### Exercise text
'''

Specializes in OB, Med/Surg, Ortho, ICU.

I work in a small critical access hospital, though yours is probably smaller. I wound up doing OB because we were very short on OB nurses. My training was "trial by fire," which I would neither recommend or allow ever again. Is there funding to send you to a larger hospital to train? If the hospitals both are willing to accept liability involved, it is valuable experience. It is your license, and you have every right to protect it. I can understand in a rural area how you can feel forced to take a charge position that you didn't want (no one else there?). Are there no other opportunities to look into? If not, it may give you an opportunity to go to your supervisor saying, "I'm hard to replace, is there any way to train me better to protect this hospital and my license from liability related to an error?". Good luck!

Specializes in ER, ICU, Med-Surg.

I am in a similar position, small rural hospital that only has 10-15 deliviers a month and only 2 nurses per shift, mostly LVNS. They send us to a big city hospital to train for a week and it helped A TON!

Thanks guys. My manager keeps saying she is going to send me to a larger hospital to train but she just keeps putting it off. There are a couple other girls that started right before me and they feel the same way. I think we just really need to keep on insisting that they send us. They did send us to that conference in Dallas, Tx. I didn't help me....

'''

### Information shown

'''

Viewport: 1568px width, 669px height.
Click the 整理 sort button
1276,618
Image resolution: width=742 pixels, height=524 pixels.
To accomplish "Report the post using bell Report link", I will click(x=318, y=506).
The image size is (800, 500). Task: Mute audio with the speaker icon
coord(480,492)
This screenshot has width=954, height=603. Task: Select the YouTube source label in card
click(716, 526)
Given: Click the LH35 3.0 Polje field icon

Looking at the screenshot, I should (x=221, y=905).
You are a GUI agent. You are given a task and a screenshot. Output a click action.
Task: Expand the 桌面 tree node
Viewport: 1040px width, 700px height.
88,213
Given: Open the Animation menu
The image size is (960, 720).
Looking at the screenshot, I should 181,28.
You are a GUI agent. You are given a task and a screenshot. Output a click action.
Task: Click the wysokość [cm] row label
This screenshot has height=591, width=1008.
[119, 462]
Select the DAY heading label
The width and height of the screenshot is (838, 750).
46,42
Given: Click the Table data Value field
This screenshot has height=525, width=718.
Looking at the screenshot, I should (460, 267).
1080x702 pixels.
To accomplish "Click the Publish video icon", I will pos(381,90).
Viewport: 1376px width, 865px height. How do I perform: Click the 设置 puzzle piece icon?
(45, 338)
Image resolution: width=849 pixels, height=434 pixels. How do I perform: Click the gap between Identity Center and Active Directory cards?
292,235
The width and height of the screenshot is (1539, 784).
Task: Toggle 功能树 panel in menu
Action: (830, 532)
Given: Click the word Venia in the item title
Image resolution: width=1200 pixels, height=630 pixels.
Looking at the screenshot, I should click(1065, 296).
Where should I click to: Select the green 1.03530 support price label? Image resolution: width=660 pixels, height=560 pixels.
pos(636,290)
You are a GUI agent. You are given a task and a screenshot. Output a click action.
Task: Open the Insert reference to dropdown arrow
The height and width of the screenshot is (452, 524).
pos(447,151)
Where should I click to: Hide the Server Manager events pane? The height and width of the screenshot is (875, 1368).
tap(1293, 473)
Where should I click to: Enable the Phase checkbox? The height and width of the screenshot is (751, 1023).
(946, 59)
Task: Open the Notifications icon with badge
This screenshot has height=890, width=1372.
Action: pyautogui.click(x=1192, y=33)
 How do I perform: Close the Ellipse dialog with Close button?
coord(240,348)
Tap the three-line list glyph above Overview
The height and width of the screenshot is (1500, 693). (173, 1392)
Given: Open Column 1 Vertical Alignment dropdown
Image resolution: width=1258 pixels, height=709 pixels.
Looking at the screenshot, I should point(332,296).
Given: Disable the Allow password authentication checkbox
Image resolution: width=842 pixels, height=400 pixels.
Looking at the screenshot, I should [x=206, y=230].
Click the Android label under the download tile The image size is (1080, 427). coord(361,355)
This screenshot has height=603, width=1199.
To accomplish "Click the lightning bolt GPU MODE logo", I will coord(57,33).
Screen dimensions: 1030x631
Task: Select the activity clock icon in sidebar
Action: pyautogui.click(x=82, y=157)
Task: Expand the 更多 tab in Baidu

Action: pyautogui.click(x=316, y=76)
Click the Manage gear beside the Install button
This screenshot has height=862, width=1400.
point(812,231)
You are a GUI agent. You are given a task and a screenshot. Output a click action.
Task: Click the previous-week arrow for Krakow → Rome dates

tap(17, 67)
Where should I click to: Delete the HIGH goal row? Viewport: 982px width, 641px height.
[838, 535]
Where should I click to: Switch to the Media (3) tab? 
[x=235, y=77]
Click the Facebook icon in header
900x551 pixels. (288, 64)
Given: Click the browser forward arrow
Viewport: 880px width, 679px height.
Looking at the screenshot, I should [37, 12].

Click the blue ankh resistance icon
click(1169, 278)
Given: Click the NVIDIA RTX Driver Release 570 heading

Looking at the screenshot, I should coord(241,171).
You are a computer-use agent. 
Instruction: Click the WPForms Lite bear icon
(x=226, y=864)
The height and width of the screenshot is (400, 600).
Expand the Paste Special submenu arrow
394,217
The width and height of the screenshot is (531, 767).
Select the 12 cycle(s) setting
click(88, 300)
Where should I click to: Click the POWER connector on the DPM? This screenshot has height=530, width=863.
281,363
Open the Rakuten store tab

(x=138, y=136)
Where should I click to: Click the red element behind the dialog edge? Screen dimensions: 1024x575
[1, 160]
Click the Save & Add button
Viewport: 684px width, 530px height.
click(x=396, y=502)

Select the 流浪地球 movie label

'''

### Work request 1
List the specialties given on the first specialty line of the nursing forum thread.
### Work request 2
Answer these questions from the nursing forum thread, one per line:
(a) Why did the writer of the first reply wind up doing OB?
(b) How many deliveries a month does the small rural hospital in the second reply have?
(c) In what city was the conference that the last writer was sent to?

### Written answer 1
OB, Med/Surg, Ortho, ICU

### Written answer 2
(a) Because the hospital was very short on OB nurses.
(b) 10-15 deliveries a month.
(c) Dallas, Tx.